■ PROMPT ■
A verbatim reproduction of all the entries is needed.

Pixel coordinate grounding data:
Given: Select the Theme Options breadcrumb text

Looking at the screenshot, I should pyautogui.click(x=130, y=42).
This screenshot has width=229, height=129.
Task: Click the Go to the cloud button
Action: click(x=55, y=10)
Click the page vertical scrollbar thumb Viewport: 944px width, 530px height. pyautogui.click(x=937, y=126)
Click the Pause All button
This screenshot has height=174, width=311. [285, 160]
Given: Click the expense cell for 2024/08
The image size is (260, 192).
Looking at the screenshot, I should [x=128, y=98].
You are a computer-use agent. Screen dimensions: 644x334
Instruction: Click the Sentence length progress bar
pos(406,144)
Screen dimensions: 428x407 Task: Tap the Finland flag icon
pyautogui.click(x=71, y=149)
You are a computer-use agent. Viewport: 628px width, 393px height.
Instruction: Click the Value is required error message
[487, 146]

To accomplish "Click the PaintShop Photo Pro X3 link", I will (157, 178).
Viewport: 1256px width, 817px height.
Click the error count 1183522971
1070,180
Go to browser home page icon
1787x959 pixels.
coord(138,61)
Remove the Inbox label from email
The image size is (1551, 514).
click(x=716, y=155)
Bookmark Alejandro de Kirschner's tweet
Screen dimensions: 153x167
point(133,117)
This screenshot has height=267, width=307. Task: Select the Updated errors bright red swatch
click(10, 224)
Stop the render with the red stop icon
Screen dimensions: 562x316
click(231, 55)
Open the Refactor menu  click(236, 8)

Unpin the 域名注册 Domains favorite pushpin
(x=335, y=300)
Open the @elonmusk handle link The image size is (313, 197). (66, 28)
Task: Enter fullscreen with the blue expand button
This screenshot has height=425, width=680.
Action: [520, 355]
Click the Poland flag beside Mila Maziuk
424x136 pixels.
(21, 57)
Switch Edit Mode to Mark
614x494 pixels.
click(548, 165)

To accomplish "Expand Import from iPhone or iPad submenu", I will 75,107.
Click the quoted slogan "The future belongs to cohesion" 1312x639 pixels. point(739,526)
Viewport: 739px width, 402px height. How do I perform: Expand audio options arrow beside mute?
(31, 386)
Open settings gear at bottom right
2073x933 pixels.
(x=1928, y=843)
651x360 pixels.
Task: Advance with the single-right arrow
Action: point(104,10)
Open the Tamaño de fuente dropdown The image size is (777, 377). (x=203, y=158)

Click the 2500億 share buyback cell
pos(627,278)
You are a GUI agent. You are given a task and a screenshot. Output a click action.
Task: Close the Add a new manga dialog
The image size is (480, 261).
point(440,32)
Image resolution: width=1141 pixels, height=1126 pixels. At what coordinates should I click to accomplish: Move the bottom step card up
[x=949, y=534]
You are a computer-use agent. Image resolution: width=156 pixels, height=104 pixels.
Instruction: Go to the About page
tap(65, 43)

■ ANSWER TO THIS PROBLEM ■
Given: Select the Theme Options breadcrumb text

Looking at the screenshot, I should pyautogui.click(x=130, y=42).
This screenshot has width=229, height=129.
Task: Click the Go to the cloud button
Action: click(x=55, y=10)
Click the page vertical scrollbar thumb Viewport: 944px width, 530px height. pyautogui.click(x=937, y=126)
Click the Pause All button
This screenshot has height=174, width=311. [285, 160]
Given: Click the expense cell for 2024/08
The image size is (260, 192).
Looking at the screenshot, I should [x=128, y=98].
You are a computer-use agent. Screen dimensions: 644x334
Instruction: Click the Sentence length progress bar
pos(406,144)
Screen dimensions: 428x407 Task: Tap the Finland flag icon
pyautogui.click(x=71, y=149)
You are a computer-use agent. Viewport: 628px width, 393px height.
Instruction: Click the Value is required error message
[487, 146]

To accomplish "Click the PaintShop Photo Pro X3 link", I will (157, 178).
Viewport: 1256px width, 817px height.
Click the error count 1183522971
1070,180
Go to browser home page icon
1787x959 pixels.
coord(138,61)
Remove the Inbox label from email
The image size is (1551, 514).
click(x=716, y=155)
Bookmark Alejandro de Kirschner's tweet
Screen dimensions: 153x167
point(133,117)
This screenshot has height=267, width=307. Task: Select the Updated errors bright red swatch
click(10, 224)
Stop the render with the red stop icon
Screen dimensions: 562x316
click(231, 55)
Open the Refactor menu  click(236, 8)

Unpin the 域名注册 Domains favorite pushpin
(x=335, y=300)
Open the @elonmusk handle link The image size is (313, 197). (66, 28)
Task: Enter fullscreen with the blue expand button
This screenshot has height=425, width=680.
Action: [520, 355]
Click the Poland flag beside Mila Maziuk
424x136 pixels.
(21, 57)
Switch Edit Mode to Mark
614x494 pixels.
click(548, 165)

To accomplish "Expand Import from iPhone or iPad submenu", I will 75,107.
Click the quoted slogan "The future belongs to cohesion" 1312x639 pixels. point(739,526)
Viewport: 739px width, 402px height. How do I perform: Expand audio options arrow beside mute?
(31, 386)
Open settings gear at bottom right
2073x933 pixels.
(x=1928, y=843)
651x360 pixels.
Task: Advance with the single-right arrow
Action: point(104,10)
Open the Tamaño de fuente dropdown The image size is (777, 377). (x=203, y=158)

Click the 2500億 share buyback cell
pos(627,278)
You are a GUI agent. You are given a task and a screenshot. Output a click action.
Task: Close the Add a new manga dialog
The image size is (480, 261).
point(440,32)
Image resolution: width=1141 pixels, height=1126 pixels. At what coordinates should I click to accomplish: Move the bottom step card up
[x=949, y=534]
You are a computer-use agent. Image resolution: width=156 pixels, height=104 pixels.
Instruction: Go to the About page
tap(65, 43)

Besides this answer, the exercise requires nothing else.